Scan the data for "label" and copy the lines it appears in.

Task material
━━━━━━━━━━

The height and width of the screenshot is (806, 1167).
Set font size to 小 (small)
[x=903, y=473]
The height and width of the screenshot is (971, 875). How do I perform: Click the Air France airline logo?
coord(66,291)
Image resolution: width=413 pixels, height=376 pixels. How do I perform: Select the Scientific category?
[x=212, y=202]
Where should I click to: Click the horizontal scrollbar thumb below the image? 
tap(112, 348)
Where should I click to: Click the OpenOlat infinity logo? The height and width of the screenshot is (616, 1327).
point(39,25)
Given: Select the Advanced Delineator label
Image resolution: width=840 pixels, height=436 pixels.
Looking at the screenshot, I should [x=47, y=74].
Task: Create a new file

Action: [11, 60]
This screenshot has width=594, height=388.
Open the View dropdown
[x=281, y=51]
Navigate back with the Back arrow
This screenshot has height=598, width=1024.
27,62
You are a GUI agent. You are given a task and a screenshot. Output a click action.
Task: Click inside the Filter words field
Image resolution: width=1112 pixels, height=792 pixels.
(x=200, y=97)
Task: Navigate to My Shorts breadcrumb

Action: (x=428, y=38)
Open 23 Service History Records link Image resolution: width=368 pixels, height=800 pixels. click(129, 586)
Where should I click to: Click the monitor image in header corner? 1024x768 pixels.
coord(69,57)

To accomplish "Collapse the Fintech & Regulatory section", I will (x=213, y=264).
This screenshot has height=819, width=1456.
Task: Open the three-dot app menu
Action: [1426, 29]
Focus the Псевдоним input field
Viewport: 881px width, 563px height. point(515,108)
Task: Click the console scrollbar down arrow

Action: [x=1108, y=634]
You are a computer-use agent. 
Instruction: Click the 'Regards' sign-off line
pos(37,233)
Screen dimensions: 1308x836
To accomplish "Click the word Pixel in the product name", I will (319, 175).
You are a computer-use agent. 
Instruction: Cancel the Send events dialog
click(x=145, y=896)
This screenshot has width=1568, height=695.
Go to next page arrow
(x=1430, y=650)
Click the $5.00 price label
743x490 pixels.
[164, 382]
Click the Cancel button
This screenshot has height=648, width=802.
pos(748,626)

━━━━━━━━━━

Result
Given: Select the Advanced Delineator label
Click the $5.00 price label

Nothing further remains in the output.